Face it: Until Tucson reaches five million population we aren't
going to have any of those things Mayor George Miller, the real-estate
racket, and those precious scribes who write for the eastern literary
establishment tell us are the amenities of a booming urban environment.
And is this what brought you to Tucson in the first place? Probably
not.
In my case it was tuberculosis: my Dad's.
In view of the sweet reason of the foregoing, I am at a loss
as to an explanation for the shit-fit the community's political
and media establishments are throwing over Robert Kaplan's new
book, An Empire Wilderness:Travels Into America's Future (excerpted
this last summer in The Atlantic Monthly). The one that
likened our city to a strip-mall surrounded by a wasteland.
Gee, what a damn shame? Robert Kaplan rides the bus from New
York to Tucson, by way of Karachi, Islamabad and Mexico City,
and is not impressed. We do not conform to his image of an integrated,
culturally progressive, intellectually open and nurturing community.
Well, duh. I spent half a day shooting the shit with Kaplan, and
my impression of the man is that he's as much a product of his
nature/nurture construct as I am. We're from different worlds.

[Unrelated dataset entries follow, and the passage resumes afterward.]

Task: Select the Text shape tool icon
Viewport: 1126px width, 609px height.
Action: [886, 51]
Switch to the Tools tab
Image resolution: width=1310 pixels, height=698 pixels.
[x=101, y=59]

My prejudices regarding the teeming metropoli of the eastern seaboard
are pungent...and informed by ignorance...as are his regarding
this place and its indigenous species.
Viva la difference!
And thank the muse of journalism (whose name I disremember; pardon)
that Kaplan didn't write some chamber-of-commerce paean to the
bucolic delights of the Sonoran Desert, or the oddly narcotic
magnetism of this homely desert oasis we call The Old Pueblo.
(And as a personal aside, I think anybody who calls Tucson The
Baked Apple ought to be bitch-slapped and run out of town.)
Are we so shallow, so vain, so self-absorbed...SO STUPID....that
we dote on smarmy words of flattery, even while we must recognize
that all they get us is more pilgrims moving here to waste our
water hosing off their driveways, clog up our streets, make longer
lines at the DMV, and bitch about everything that isn't the way
they do it back in New York?
What they hell do we want with more New Yorkers? Or more Californians?
Hey: New York and New Yorkers, California and Californians are
swell. In their place. Which is not here. Not until or unless
enough of them move here and recreate our beloved Tucson in their
own, dare I say, funhouse mirror image, of a western American
community. And that's what will happen if we start getting a lot
of laudatory press from guys like Robert Kaplan.
But maybe George Miller and the staff of The Arizona Daily
Star are smarter than I am. Maybe pigs will fly out of my
ass. But perhaps they're being clever enough to work a little
reverse psychology. Maybe this class-nine hissy-fit they've pitched
is calculated to convince the world that Tucson is populated and
operated by whiners. Nobody likes a whiner, not even other whiners.
Intentional or not, the predominant local response to Kaplan's
not-entirely-misguided missive certainly will serve only to reinforce
the image of our community as a ship of fools, sinking where only
the most determined suicide can find a lung full of water.
And for this the rest of us should be abidingly grateful.